What you should do:
The required output is the exact run of lines below that opens at the line with "Click the red step" and closes at the line with "The image size is (807, 444).".

*** Stored data ***

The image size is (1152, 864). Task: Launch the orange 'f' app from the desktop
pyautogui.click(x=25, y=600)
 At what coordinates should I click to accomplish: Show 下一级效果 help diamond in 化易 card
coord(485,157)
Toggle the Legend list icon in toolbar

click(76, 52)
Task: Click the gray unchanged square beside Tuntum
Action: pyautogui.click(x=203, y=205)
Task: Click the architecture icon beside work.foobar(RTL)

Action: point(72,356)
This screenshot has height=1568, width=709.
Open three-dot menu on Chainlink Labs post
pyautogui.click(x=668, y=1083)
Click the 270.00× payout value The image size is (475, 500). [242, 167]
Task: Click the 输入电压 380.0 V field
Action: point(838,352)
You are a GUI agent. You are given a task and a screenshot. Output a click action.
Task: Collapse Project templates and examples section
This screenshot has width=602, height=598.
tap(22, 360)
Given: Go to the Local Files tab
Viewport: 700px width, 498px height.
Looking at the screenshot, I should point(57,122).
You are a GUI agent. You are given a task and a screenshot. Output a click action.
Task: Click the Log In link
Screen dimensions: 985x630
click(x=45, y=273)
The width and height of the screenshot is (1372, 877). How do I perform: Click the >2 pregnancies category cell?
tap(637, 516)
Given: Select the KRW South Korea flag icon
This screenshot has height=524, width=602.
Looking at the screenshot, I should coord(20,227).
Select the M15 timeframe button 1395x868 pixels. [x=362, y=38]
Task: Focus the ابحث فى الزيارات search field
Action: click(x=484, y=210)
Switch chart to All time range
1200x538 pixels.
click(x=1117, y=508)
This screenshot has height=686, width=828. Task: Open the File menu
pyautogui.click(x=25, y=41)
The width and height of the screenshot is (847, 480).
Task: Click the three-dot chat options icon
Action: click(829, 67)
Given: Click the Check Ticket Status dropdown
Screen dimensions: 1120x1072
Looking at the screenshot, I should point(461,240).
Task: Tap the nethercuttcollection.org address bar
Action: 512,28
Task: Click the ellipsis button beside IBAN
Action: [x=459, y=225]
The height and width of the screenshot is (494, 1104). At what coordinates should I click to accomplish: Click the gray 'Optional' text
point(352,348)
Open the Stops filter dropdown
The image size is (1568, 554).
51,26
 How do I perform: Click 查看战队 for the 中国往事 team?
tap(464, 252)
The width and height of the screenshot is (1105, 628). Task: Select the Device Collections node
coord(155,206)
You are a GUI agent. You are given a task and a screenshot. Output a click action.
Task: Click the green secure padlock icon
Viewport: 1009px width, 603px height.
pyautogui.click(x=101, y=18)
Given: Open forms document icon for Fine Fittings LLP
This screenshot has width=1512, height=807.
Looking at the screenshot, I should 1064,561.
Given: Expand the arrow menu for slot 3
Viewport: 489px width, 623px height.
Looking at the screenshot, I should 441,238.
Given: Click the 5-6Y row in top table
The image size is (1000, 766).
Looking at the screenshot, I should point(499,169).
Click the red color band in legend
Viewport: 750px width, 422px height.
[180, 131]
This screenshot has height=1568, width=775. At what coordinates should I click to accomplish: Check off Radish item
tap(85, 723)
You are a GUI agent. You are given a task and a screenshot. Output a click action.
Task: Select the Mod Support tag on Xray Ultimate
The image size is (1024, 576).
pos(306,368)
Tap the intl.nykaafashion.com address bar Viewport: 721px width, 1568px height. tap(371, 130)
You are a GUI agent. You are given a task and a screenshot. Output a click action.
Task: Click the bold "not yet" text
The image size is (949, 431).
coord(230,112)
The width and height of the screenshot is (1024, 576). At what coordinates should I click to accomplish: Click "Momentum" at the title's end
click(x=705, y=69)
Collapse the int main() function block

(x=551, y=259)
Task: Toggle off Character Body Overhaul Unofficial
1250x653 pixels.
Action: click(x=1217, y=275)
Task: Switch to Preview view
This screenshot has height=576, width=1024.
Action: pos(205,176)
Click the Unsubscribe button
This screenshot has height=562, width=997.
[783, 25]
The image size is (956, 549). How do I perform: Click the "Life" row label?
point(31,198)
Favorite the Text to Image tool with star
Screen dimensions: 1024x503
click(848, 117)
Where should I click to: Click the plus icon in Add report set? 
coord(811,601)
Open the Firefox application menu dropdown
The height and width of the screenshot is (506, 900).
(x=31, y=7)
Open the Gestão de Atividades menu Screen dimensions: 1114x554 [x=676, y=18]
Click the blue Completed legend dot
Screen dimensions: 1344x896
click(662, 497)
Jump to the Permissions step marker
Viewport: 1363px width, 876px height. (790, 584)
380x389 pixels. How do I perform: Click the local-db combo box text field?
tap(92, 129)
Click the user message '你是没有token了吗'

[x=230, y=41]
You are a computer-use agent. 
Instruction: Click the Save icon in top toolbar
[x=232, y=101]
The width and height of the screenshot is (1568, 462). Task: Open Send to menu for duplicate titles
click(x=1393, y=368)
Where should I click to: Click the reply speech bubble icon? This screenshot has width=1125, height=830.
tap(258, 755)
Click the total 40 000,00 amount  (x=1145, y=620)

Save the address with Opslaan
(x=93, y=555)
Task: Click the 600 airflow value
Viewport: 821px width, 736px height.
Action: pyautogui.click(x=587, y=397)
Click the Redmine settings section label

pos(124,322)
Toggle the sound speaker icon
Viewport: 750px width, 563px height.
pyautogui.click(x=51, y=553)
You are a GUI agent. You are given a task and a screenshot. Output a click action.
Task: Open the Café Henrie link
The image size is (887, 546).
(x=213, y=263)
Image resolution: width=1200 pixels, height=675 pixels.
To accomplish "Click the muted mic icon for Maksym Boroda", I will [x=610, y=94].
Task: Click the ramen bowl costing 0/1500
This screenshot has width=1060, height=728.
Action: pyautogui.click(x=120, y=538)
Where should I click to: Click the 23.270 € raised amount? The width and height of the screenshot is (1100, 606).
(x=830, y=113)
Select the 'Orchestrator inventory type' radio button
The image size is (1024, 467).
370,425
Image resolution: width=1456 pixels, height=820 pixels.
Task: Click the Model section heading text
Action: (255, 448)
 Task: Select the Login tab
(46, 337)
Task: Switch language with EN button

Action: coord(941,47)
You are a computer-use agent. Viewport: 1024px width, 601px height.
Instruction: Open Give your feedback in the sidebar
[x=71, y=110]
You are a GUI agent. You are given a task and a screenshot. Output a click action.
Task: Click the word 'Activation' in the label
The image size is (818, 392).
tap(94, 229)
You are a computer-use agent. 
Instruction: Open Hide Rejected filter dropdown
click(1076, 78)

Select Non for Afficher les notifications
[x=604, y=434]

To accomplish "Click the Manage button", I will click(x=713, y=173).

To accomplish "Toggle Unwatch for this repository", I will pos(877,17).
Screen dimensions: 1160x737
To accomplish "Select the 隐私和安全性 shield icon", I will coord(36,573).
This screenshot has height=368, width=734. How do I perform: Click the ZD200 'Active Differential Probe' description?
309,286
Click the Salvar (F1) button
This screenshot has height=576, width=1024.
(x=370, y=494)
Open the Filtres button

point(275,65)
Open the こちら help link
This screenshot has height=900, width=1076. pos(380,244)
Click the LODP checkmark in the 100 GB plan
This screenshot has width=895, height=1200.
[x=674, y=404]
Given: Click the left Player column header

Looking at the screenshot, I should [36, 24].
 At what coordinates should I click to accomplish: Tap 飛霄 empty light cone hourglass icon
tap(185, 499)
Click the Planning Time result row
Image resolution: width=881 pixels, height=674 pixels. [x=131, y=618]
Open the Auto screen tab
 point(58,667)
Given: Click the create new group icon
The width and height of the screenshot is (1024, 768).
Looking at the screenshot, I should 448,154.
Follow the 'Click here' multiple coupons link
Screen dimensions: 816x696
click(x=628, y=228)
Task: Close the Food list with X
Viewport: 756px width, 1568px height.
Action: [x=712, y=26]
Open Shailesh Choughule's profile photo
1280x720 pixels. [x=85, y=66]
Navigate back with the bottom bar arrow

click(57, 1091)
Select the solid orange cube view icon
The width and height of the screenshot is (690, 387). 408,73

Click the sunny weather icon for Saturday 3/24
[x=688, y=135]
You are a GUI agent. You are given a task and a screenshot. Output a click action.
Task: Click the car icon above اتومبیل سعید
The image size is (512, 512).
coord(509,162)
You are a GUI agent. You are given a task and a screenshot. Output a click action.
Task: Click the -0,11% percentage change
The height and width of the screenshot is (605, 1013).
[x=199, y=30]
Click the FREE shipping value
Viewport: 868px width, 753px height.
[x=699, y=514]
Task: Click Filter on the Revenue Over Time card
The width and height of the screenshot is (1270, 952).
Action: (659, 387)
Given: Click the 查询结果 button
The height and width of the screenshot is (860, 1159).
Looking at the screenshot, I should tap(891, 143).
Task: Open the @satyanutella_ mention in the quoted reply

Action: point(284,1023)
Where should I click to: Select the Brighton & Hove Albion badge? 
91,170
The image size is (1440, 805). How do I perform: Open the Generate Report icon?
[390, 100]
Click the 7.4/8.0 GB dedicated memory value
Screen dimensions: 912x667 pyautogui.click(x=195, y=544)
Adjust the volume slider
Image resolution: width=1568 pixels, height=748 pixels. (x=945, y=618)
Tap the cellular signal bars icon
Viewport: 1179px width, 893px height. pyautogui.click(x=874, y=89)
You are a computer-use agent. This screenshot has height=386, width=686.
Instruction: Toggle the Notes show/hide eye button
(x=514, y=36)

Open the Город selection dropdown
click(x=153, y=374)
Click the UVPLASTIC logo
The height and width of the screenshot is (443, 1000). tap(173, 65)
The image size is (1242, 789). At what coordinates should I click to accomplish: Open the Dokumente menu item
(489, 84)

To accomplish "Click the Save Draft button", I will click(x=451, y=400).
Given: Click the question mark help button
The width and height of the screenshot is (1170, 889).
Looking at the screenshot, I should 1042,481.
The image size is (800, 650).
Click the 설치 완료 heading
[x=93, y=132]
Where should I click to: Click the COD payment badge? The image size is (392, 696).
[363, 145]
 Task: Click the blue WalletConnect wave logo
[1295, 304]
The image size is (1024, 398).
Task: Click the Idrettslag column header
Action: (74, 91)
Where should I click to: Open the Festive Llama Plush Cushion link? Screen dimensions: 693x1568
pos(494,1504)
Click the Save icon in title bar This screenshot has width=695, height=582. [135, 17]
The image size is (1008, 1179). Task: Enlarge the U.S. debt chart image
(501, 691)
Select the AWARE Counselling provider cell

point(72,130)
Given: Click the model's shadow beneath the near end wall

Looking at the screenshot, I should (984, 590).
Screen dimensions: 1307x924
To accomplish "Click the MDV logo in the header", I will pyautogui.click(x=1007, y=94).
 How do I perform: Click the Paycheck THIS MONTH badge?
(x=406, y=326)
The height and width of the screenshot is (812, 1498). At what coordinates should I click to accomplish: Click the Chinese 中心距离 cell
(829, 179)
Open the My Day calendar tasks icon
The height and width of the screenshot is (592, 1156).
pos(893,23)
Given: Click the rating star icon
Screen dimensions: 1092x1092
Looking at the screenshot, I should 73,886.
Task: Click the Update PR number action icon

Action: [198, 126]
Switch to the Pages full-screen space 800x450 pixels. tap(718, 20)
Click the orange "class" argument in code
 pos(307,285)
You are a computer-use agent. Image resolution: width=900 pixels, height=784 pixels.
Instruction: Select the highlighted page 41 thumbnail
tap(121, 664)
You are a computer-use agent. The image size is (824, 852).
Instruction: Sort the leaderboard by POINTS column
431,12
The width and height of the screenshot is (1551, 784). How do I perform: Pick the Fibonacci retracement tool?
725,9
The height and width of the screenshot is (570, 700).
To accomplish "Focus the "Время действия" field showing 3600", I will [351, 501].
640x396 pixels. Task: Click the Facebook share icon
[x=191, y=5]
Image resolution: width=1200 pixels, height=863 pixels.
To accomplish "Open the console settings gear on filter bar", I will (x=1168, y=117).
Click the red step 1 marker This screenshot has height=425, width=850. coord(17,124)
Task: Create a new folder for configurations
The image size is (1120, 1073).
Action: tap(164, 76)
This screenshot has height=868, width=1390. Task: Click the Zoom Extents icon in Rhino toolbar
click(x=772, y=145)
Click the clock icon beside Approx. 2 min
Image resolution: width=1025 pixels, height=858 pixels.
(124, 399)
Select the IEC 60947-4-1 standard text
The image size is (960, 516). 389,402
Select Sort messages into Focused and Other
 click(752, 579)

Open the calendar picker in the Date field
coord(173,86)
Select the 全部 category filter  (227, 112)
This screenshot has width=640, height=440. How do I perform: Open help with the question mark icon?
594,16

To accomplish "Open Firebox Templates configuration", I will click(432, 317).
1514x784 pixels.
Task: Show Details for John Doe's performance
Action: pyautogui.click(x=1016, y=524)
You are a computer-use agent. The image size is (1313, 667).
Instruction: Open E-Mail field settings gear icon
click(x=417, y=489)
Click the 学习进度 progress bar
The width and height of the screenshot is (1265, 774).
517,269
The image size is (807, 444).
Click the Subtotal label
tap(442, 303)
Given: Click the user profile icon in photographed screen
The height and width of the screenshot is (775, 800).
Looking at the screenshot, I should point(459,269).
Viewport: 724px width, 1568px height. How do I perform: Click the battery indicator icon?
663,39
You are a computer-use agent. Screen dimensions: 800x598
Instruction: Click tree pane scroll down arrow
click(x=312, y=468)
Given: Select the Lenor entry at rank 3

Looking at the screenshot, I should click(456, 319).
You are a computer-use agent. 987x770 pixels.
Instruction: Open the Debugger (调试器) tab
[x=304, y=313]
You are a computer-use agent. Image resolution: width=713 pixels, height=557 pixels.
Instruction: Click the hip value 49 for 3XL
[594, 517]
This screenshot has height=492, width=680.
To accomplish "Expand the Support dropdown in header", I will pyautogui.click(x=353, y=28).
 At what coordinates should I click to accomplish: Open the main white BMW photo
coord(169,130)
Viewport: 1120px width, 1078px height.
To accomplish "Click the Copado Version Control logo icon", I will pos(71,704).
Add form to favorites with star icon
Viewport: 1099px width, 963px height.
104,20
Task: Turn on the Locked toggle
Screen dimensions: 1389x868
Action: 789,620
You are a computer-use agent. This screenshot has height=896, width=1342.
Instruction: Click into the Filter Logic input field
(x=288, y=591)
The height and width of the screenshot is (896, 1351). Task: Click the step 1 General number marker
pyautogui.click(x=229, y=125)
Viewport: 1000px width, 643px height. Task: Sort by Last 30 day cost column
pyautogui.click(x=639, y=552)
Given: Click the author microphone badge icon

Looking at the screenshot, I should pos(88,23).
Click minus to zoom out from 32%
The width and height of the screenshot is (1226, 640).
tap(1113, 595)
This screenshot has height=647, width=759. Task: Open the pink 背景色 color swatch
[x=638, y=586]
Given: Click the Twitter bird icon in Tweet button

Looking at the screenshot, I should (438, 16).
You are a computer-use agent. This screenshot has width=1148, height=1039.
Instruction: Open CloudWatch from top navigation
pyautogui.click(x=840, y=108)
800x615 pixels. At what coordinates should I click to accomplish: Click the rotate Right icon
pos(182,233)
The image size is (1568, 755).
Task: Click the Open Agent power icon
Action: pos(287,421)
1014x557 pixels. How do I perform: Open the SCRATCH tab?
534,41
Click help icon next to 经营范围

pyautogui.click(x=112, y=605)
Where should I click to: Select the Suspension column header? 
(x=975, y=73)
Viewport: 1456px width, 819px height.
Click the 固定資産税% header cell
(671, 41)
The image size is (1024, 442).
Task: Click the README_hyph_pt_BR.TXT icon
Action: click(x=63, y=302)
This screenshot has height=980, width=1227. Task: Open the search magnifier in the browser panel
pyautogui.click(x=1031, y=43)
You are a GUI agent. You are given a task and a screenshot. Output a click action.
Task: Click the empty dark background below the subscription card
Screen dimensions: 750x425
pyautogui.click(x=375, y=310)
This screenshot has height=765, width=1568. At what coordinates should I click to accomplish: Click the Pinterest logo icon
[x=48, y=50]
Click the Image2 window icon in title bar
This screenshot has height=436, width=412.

*** End of Stored data ***

Response to this exercise:
Click the red step 1 marker This screenshot has height=425, width=850. coord(17,124)
Task: Create a new folder for configurations
The image size is (1120, 1073).
Action: tap(164, 76)
This screenshot has height=868, width=1390. Task: Click the Zoom Extents icon in Rhino toolbar
click(x=772, y=145)
Click the clock icon beside Approx. 2 min
Image resolution: width=1025 pixels, height=858 pixels.
(124, 399)
Select the IEC 60947-4-1 standard text
The image size is (960, 516). 389,402
Select Sort messages into Focused and Other
 click(752, 579)

Open the calendar picker in the Date field
coord(173,86)
Select the 全部 category filter  (227, 112)
This screenshot has width=640, height=440. How do I perform: Open help with the question mark icon?
594,16

To accomplish "Open Firebox Templates configuration", I will click(432, 317).
1514x784 pixels.
Task: Show Details for John Doe's performance
Action: pyautogui.click(x=1016, y=524)
You are a computer-use agent. The image size is (1313, 667).
Instruction: Open E-Mail field settings gear icon
click(x=417, y=489)
Click the 学习进度 progress bar
The width and height of the screenshot is (1265, 774).
517,269
The image size is (807, 444).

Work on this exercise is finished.